Pro Carrere
Euroshareholders urges Fortis to hold AGM-vote

Euroshareholders has taken notice of the announcements of October 3rd and October 5th concerning the new rescue plan of Fortis.

Euroshareholders is disappointed with the outcome of this process which will destroy shareholder value and – in contrast to last week’s rescue plan - limits the upside for existing Fortis-shareholders. After being informed this morning through the analyst conference call, the remaining assets of Fortis will be worth approximately 8 to 9 billion euro, consisting of a 66% stake in a vehicle with 10,4 billion euro (fair value) in structured products and 100% of Fortis Insurance International.
With more than 2,5 billion shares outstanding this reduces the value of the Fortis share to around 3,3 euro per share.
 
This compares to share issues at:
-
15 euro (October 9th 2007)
-
10 euro (June 26th 2008)
and net equity per share of 12,45 euro on June 30th 2008.
 
Fortis-CEO Dierckx has said that his Dutch legal advisors have advised that shareholder approval for these transactions is not necessary because of ‘force majeure’.
Euroshareholders strongly disagrees with this legal opinion.

  • The sale of Fortis Bank NL, Fortis Insurance NL, ABN Amro, Fortis Bank Belgium and Fortis Bank Luxembourg covers more than 95 percent of the company’s assets.
  • Dutch law  (article 2: 107a) requires shareholder approval for major transactions, such as the sale of the company and transactions that are in access of one third of the assets.
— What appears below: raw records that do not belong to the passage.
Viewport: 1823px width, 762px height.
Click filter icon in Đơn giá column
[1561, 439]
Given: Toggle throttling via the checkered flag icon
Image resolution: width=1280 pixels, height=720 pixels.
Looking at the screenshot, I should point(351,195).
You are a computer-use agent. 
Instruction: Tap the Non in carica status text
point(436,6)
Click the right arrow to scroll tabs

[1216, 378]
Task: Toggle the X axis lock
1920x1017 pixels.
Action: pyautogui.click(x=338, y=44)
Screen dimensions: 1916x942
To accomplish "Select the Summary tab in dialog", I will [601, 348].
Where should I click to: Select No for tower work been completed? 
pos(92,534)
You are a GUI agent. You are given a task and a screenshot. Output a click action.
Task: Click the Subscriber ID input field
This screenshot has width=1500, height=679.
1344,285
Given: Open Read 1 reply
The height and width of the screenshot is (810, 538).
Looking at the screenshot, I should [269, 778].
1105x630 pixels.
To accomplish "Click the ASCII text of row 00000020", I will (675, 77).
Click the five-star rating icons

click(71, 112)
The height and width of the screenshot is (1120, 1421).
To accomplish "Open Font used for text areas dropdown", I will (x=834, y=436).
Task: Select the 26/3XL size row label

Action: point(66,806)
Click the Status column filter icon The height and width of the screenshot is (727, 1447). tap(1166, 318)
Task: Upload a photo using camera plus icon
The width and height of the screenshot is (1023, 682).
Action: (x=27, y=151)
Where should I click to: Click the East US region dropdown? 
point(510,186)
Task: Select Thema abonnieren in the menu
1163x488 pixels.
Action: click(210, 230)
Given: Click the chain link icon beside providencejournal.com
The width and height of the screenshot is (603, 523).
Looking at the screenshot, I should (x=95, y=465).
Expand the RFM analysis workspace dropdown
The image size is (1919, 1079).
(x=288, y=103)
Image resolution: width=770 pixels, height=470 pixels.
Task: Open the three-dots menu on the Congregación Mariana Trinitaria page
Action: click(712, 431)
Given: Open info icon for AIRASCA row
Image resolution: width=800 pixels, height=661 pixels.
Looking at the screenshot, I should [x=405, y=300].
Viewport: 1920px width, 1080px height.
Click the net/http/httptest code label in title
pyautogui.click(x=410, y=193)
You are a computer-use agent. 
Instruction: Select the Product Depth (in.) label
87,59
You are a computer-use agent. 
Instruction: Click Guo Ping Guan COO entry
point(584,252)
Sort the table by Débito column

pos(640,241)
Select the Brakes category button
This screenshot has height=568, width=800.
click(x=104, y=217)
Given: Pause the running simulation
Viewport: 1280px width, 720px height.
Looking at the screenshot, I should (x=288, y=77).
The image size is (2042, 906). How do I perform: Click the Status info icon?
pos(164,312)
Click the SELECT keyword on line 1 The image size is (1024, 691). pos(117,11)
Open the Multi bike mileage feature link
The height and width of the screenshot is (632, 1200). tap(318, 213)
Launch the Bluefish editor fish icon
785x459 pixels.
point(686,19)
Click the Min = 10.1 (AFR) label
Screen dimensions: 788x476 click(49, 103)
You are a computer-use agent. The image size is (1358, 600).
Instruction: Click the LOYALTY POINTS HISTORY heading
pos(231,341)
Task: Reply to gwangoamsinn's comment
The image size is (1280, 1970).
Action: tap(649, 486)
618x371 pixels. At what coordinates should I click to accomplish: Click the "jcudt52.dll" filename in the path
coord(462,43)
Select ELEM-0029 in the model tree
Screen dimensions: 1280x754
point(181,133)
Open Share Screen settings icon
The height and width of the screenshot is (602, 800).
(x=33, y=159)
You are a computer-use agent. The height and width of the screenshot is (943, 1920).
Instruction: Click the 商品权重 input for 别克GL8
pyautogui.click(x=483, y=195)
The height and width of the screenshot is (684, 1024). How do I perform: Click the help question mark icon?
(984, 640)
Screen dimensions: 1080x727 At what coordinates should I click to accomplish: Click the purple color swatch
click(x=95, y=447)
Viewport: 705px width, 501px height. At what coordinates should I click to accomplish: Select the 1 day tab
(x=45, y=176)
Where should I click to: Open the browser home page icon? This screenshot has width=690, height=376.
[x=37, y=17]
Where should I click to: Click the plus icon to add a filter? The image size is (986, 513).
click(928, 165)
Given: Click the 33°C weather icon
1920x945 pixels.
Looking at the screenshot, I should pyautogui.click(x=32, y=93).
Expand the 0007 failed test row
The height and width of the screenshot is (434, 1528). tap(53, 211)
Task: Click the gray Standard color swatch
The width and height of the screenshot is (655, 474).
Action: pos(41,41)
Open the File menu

The transactions of October 3rd and October 5th (together and individually) significantly exceed this threshold.
  • Fortis itself has – in the case of the intended sale of LaSalle by ABN Amro in April 2007– stated that this transaction fell under 107a and required shareholder approval.
  • Fortis itself has – at the occasion of the acquisition of its part of ABN Amro (24 billion euro) – held an EGM to receive shareholder approval.

Euroshareholders thinks it is an outrage that management – at a time where more than 80 percent of the value of Fortis has disappeared and shareholders of Fortis have been consistently misinformed – is not willing to live up to its legal obligations to shareholders and is not willing to inform shareholders in a proper way.
 
On top of this issue several questions remain:

  • How can the steep drop in the equity position of the company – from over 30 billion euro published on August 6th 2008 – and the remaining 8 to 9 billion be explained?
  • Who is going to be held accountable for the financial problems, the dismantling of Fortis Group and the destruction of shareholder value?
  • Has Fortis management informed shareholders properly over the past year?
  • What changes will be made to Fortis governance, now the operation financial subsidiaries are – with exception of Insurance International – all sold?

Euroshareholders will work closely with the national organisations of Belgium, The Netherlands and Luxembourg, on this issue. Legal actions are not excluded.